This is a quick, fun video that gives you some advice on checking to see if your toilet needs the entire valve replaced or just the flapper. You may want to look into this if you have a toilet that seems to run on and on. Food coloring is the only thing you need here. You simply put some in the top of the toilet and let it sit for 25 minutes. When you come back and there is colored water in the bowl, then it is the flapper and that is a good thing. That means that you only need to replace that rather than the whole valve. It also gives you a tutorial on what the mechanisms are in the top of the toilet. Rather than saying to the hardware store you need a new “thingy”, you’ll actually know what part you need.
Hey everyone! It’s a special day here. This episode is just one in the series about the magical bathroom toilet. I’m not even gonna touch that one. All jokes aside Joel, the toilet is something that sees a lot of use in a house and problems can arise from time to time. One of the biggest bathroom issues is a toilet that runs on after flushing or starts running or flushing by itself. Like a possessed porcelain poltergeist. If left untreated, this can really run up your water bill. We’re going to show you fixes, but if it doesn’t work, you may be in need of a new toilet altogether.
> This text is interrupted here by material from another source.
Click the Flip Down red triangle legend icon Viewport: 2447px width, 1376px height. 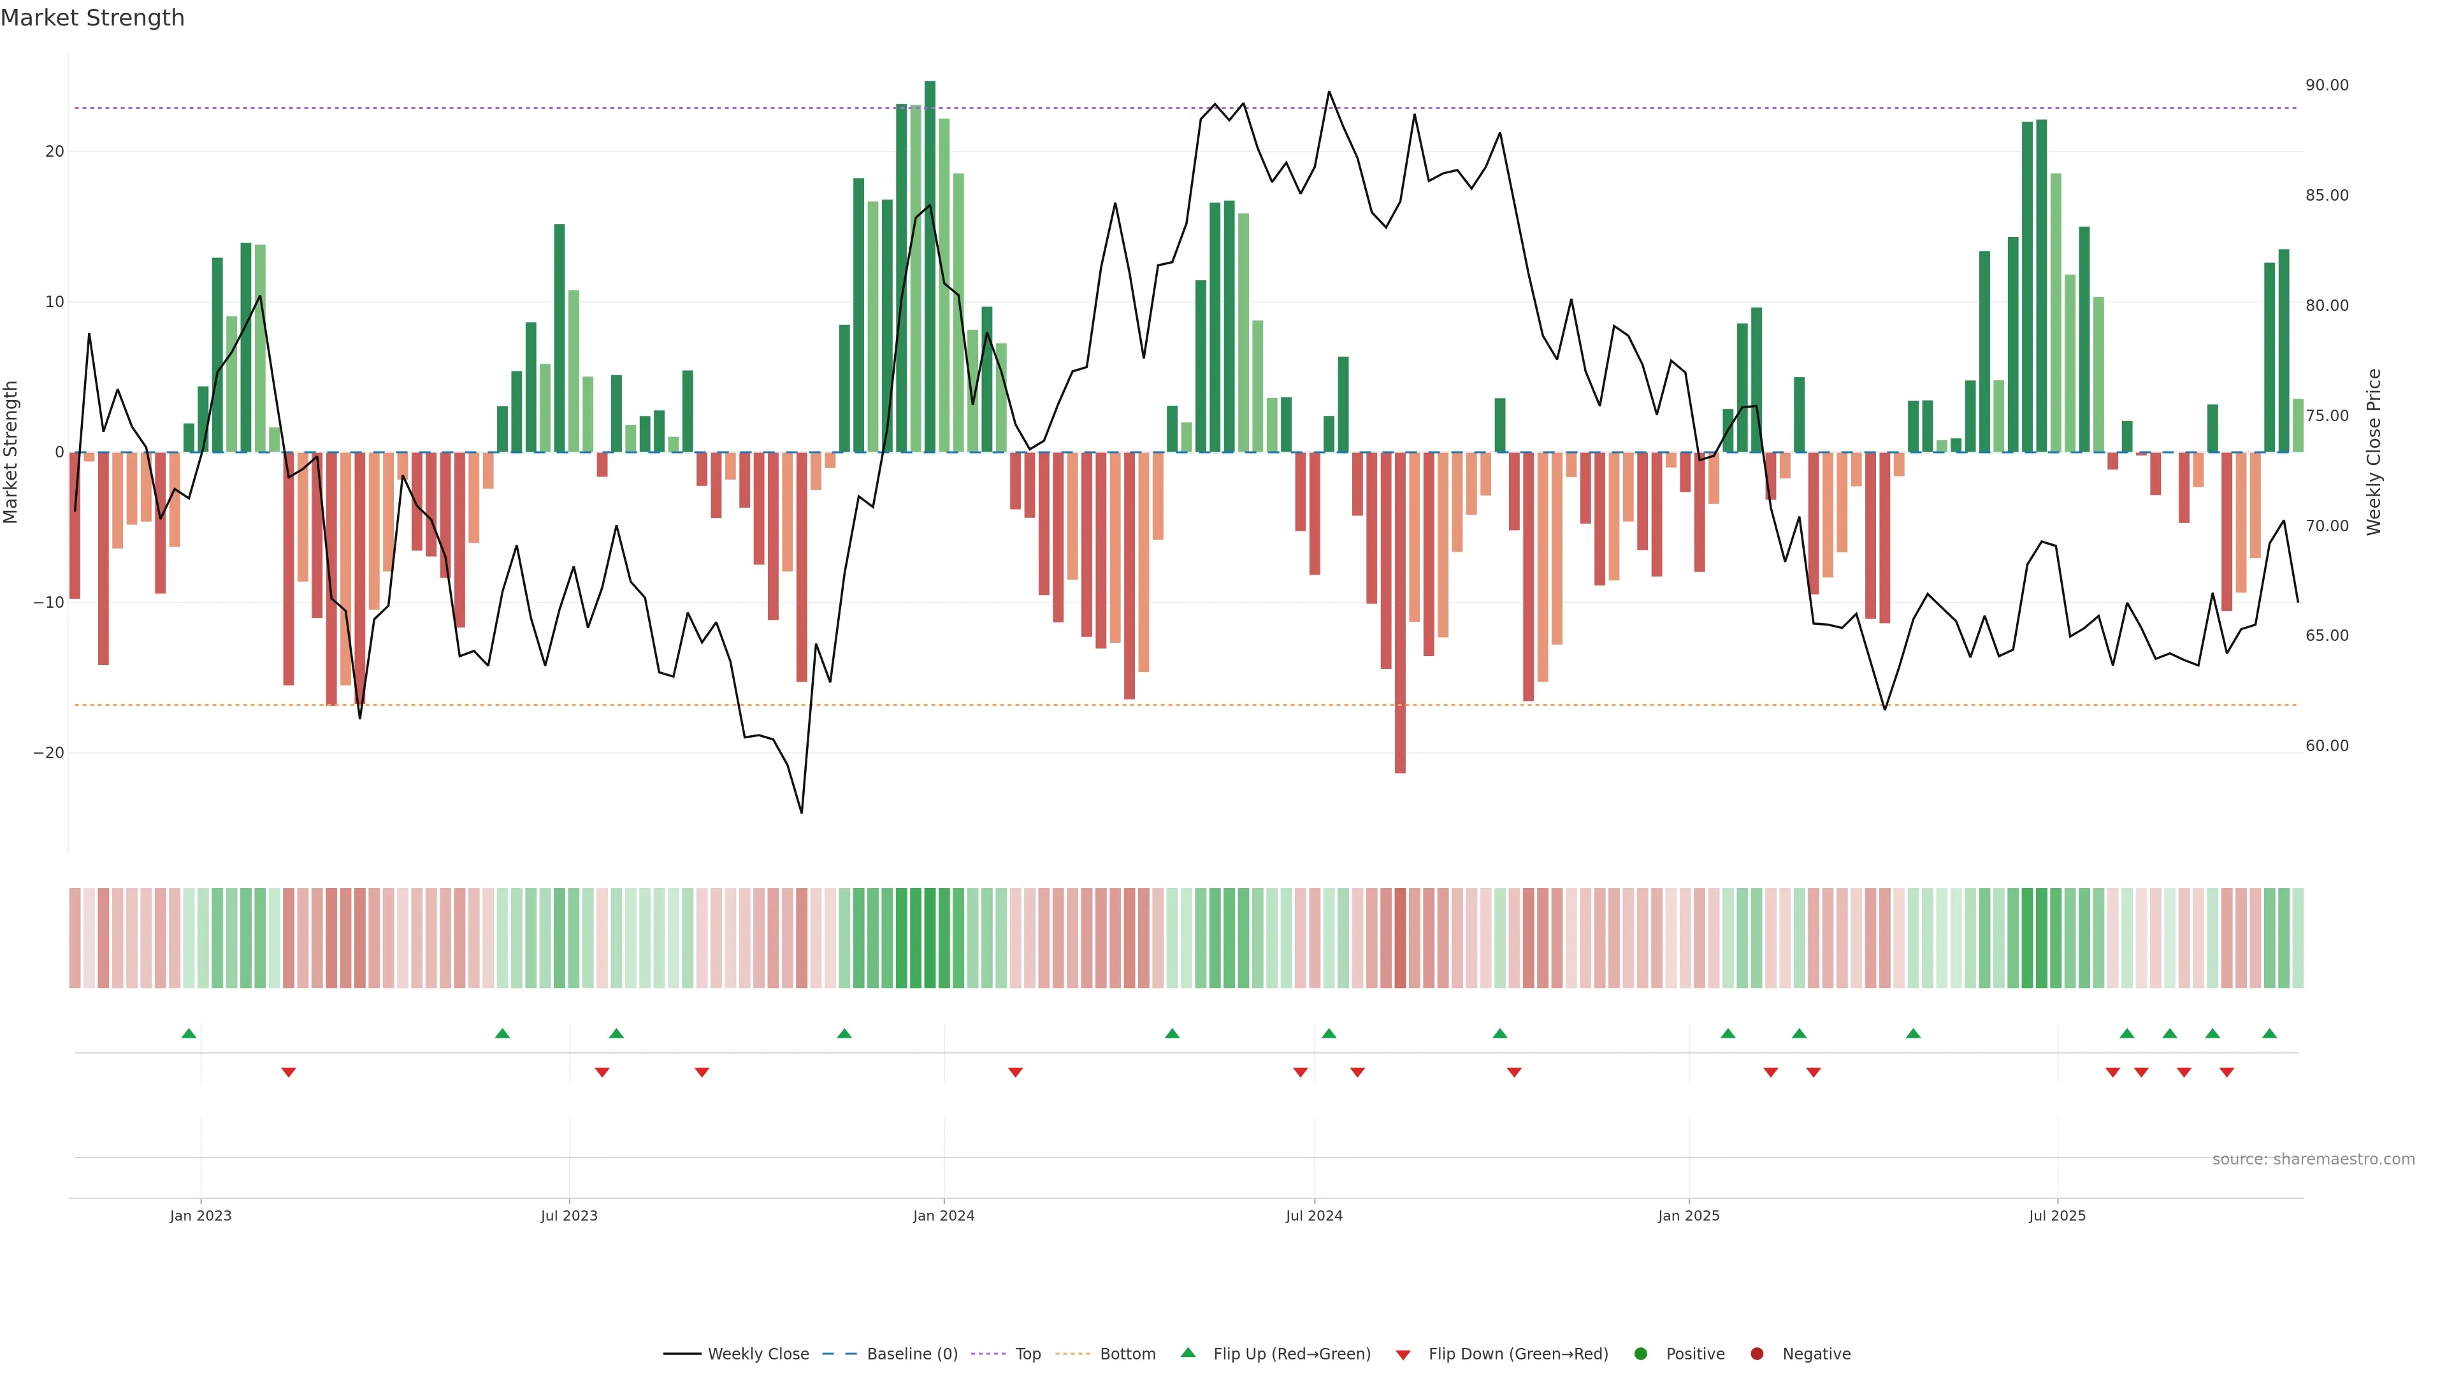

When buying new, consider your water savings and other benefits of WaterSense products. Look for the label.
Typically, problems like these are rooted in the tank and have to do with water level in here. If the water level is above this overflow pipe, then the fill valve or ball cock right here isn’t working properly or it’s set to the wrong height. If you’ve just installed a new one of these buggers, it’s going to look like this.
Make sure that the water level has been adjusted to the manufacturers recommended level which is usually stamped inside the tank. If the internal diaphragm seal is worn or damaged, you’ll need to replace it. It looks like this. If the seal isn’t available for your type of valve, you’ll need to replace the whole fill valve. If you see in the tank the water level remains below the overflow pipe when filled, you probably have a worn out flapper which is here.
If the flapper is leaking, it will keep triggering the fill valve to refill the tank. So here’s an easy test to see if your flapper is faltering. Put a few drops of food coloring into the tank and give it 25 minutes.
Ok, let’s check the bowl to see if any of the color made it through. Hmm, the food color has seeped into the bowl telling us that this here flapper is indeed forlorn. Before you replace it, check the valve seat under the flapper for a sediment or debris that might be keeping it from sealing tight, but the good news is, if you need to, you can replace the flapper which is a lot cheaper than replacing the whole valve.